Cmdr. William Monk, of the Thames River Police, agrees to join a distraught husband in the ransom exchange for his kidnapped wife only to find every conceivable thing going disastrously wrong in Perry’s latest slice of Victorian skulduggery.
When his wife, Kate, is lured away from her cousin Celia Darwin, who’s joined her for lunch in Battersea Park, wealthy developer Harry Exeter is perfectly willing to pay the enormous sum her kidnappers demand even if it means exhausting his own resources and tapping into an inheritance Maurice Latham, another cousin, is holding in trust for Kate for another 18 months. Because the criminals have appointed dark, treacherous Jacob’s Island as the place to trade their victim for the ransom, Exeter’s attorney, Sir Oliver Rathbone, suggests that his old friend Monk accompany him, and Monk himself handpicks five members of the TRP to join them: officers Bathurst, Laker, Marbury, Walcott, and Hooper, his second-in-command.
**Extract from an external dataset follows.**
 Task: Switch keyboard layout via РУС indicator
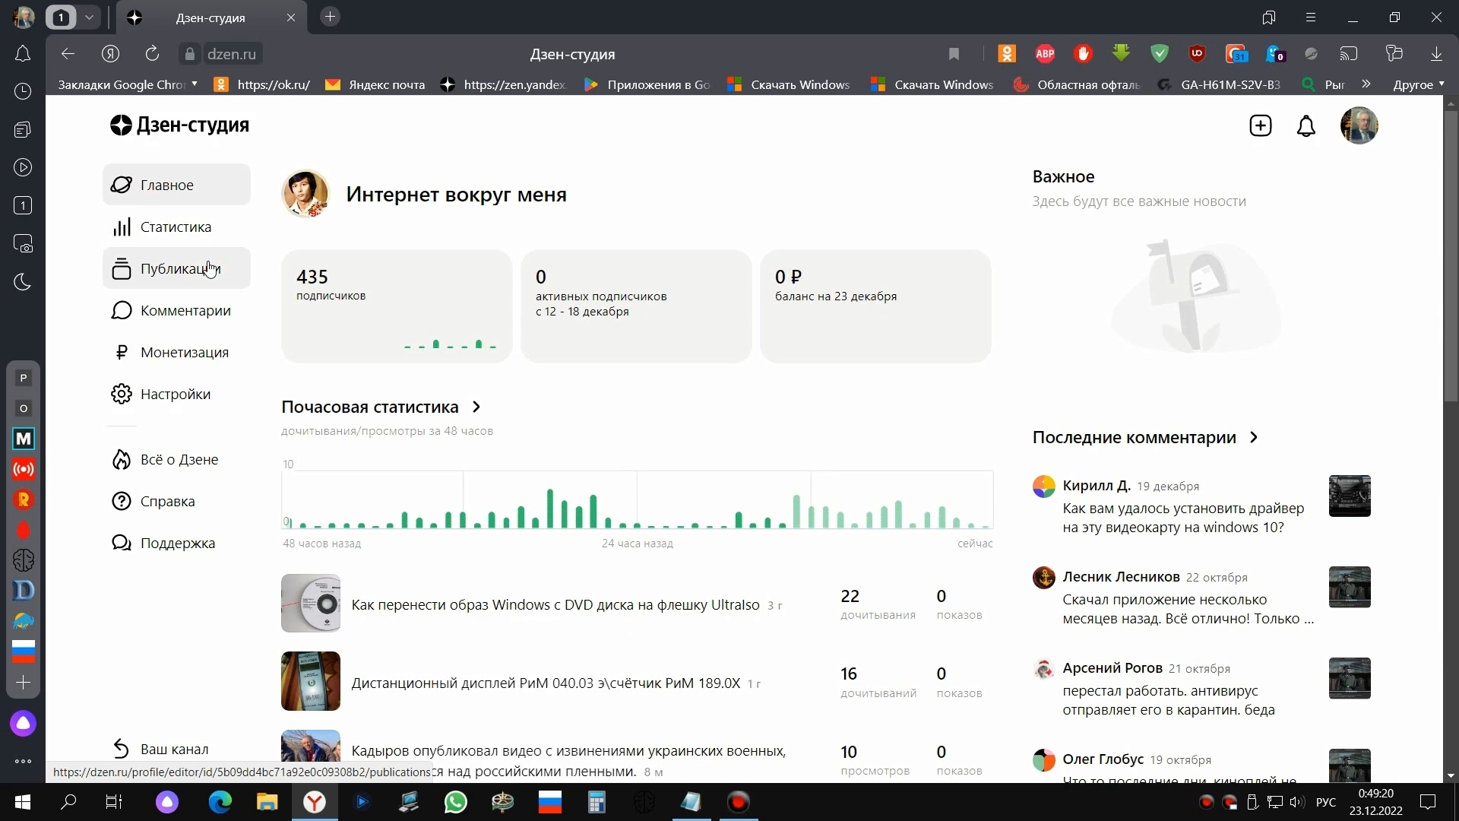point(1325,802)
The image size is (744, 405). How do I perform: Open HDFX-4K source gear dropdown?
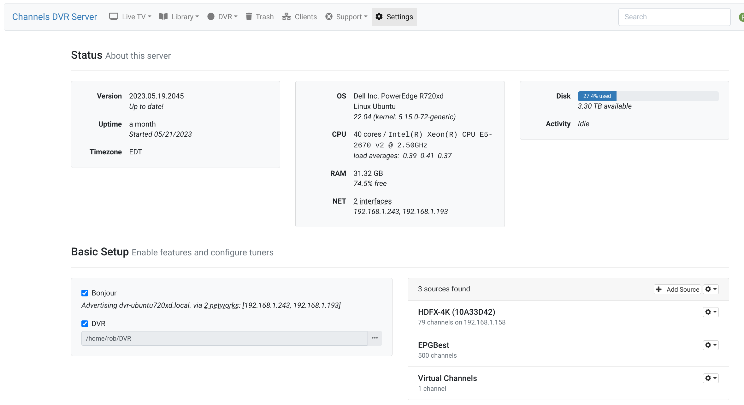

Upon their arrival at Jacob’s Island, the party is ambushed by a crew that makes off with the money, leaving behind the brutally slashed corpse of Kate Exeter. Since their assailants clearly knew in advance the precise movements of Monk and his team, Monk (An Echo of Murder, 2017, etc.) is forced to concede that one of his own men may have betrayed him. As he struggles to fix the guilt on one of them (bantam street fighter Walcott? Bathurst, whose family is eternally in financial straits? Hooper, whom he’d trusted more than once with his life?), two other murders follow, and John Hooper complicates matters even further by falling in love with Celia Darwin—an apparent tangent that will play a crucial role in precipitating the courtroom climax.
One of the most successful of prolific Perry’s recent Victorian melodramas. The opening chapters are appropriately portentous, the mystification is authentic, and if the final surprise isn’t exactly a shock, it’s so well-prepared that even readers who don’t gasp will nod in satisfaction.